Nous sommes arrivés au camp vers 9h. A midi, soupe : une cuillerée à
soupe de choux rouges mélangée de pommes de terre non épluchées.. et
c'est tout. L'après-midi, douche, désinfection des effets. Nous sommes
tondus, étiquetés, numérotés (85051), photographiés, mesurés et nos fiches
remplies. Le docteur m'a donné une fiche bleue pour ma diarrhée afin que
je rentre à l'infirmerie demain ; Besnier en a une également. Le soir, une
autre cuillerée de la même soupe.
Comme nous sommes présumés malades, nous couchons dans une salle à
part avec des pouilleux et galeux, sur le ciment, sans couverture.
Dimanche 1er septembre : Depuis 3 à 4 jours, il fait très froid, avec grand
vent. Nous nous occupons de nous confectionner des effets chauds pour
l'hiver avec de vieilles couvertures : gants, chaussons, ceinture,
passe-montagne.
Mais il faut du fil. Notre camp est mitoyen avec un camp de triage, dont
nous sommes séparés par une triple clôture de barbelés de 4m de hauteur.
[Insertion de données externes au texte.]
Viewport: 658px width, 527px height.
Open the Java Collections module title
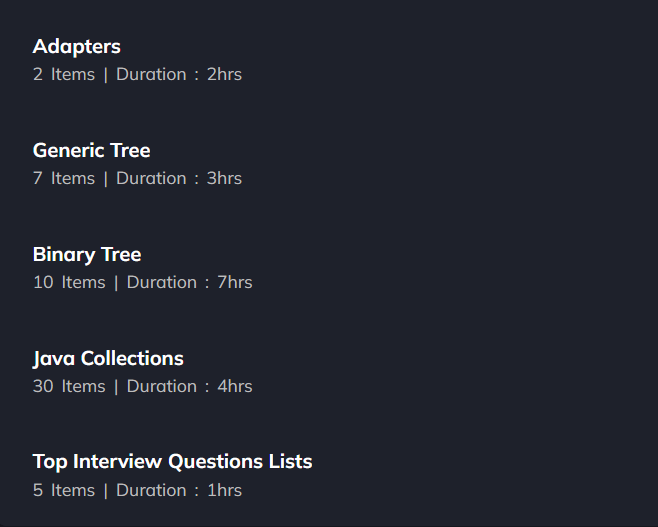(108, 359)
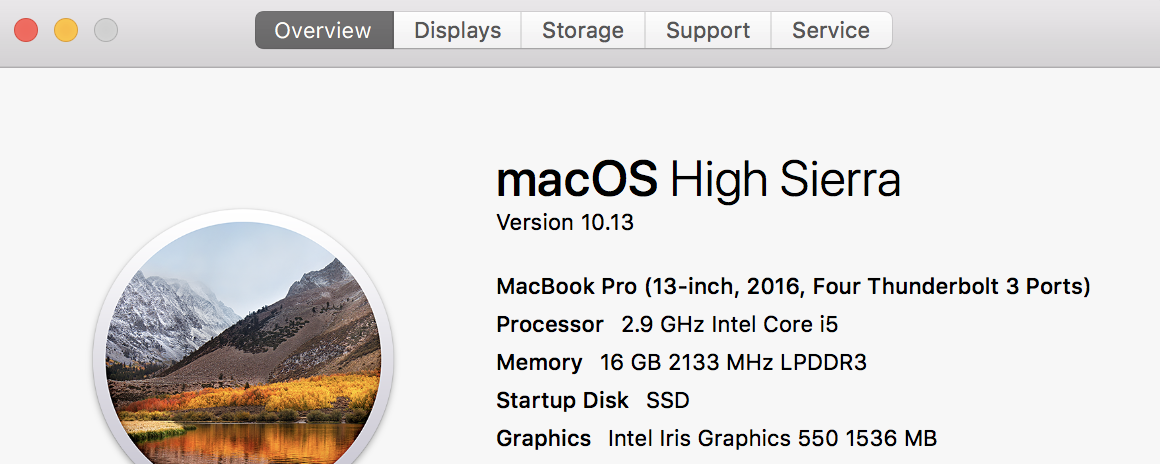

Tous les soirs à 5h, de chaque côté de la clôture, les prisonniers des deux
camps se rassemblent pour des échanges ; c'est une véritable bourse. Ce
sont nos biscuits qui servent de monnaie. Un paquet de cigarettes Troupe
valait il y a quatre jours 70 biscuits, un paquet de Gauloises 80 et un
paquet de tabac 100. Aujourd'hui, devant la rareté de l'offre, il faut payer
un paquet de tabac 150 biscuits, une paire de chaussettes 60 et un caleçon
150.
J'ai obtenu, pour 80 biscuits, 3 cartes de fil et 10 aiguilles ; c'est une
affaire, je vais pouvoir coudre. L'argent Français est très déprécié, un
paquet de Gauloises vaut 125 f. Il y a deux mois une pomme de terre valait
100 f. Des anglais ont payé une cigarette 1£. Dans le camp de triage, les
prisonniers sont classés suivant leur profession et envoyés travailler en
usines, fabriques ou fermes. J'ai demandé à aller travailler aux vignes ou
dans une exploitation forestière dès que je pourrai sortir d'ici.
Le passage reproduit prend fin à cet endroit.